Questa volta siamo nel 1986 e Radio Radicale non ha più ossigeno finanziario per continuare a trasmettere. Marco Pannella ne pensa una delle sue: decide di sospendere tutte le trasmissioni per aprire il microfono agli sfoghi degli ascoltatori. Altro che Facebook. Altro che Twitter. Quei messaggi registrati sulla segreteria vennero montati sulle pizze da Giachetti e Rita Bernardini e trasmessi in radio a ciclo continuo. Il finanziamenti fu ottenuto.
«Dio è grande e si serve anche di Radio Radicale per trasmettere» commentò una volta con la sua arguzia Giulio Andreotti. Pannella fu altrettanto arguto nel 1982 a decidere di conferire un’identità inequivocabile alla radio: avrebbe trasmesso la musica delle messe da requiem. Solo e soltanto quella. Nemmeno Radio Maria sarebbe arrivata a tanto. Chi girando per le frequenze sentiva il requiem non aveva dubbi di essere incappato in Radio Radicale. «Bello choc per noi abituati a Guccini» ricorda ridendo Giachetti ripreso ai giorni nostri.
Va avanti e indietro nel tempo la macchina da presa del regista Pannone. E ci mostra una Emma Bonino contemporanea che commenta le battaglie della giovanissima Bonino: facile vedere come la sua grinta abbia attraversato indenne quasi mezzo secolo di storia.
C’è anche Leonardo Sciascia nelle immagini di Onde radicali. Lo scrittore siciliano lancia appelli per la liberazione di Giovanni D’Urso. E alla sua voce per la liberazione del magistrato rapito nel 1978 dalle Br si sovrappone quella di Giovanni Paolo II.
C’è ancora molto di più in questo film che non poteva certo dimenticare Massimo Bordin, direttore storico (per quasi vent’anni) della radio che dal 2014 è nelle mani di Alessio Falconio. La voce roca di Bordin è stata l’identità di Radio Radicale dopo la musica delle messe da requiem. C’è ancora e molto di più da vedere, anche se quando sei lì a guardarlo vorresti che il film raccontasse ancora e ancora altri momenti di quella storia che ormai appartiene ad ognuno di noi.
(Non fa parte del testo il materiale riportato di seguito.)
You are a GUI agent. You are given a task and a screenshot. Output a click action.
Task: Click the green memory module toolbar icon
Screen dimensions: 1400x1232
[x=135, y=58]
Noi, quando la visione in anteprima è terminata, la sensazione che il film stesse andando avanti ancora l’abbiamo avuta: si sono accese le luci e ci siamo trovati nella sede della Fondazione Coscioni, accanto a Maria Antonietta, speaker di Radio radicale e, prima ancora, moglie di Luca che per i radicali e la loro radio lottò fino all’ultimo respiro delle sue sempre più deboli forze.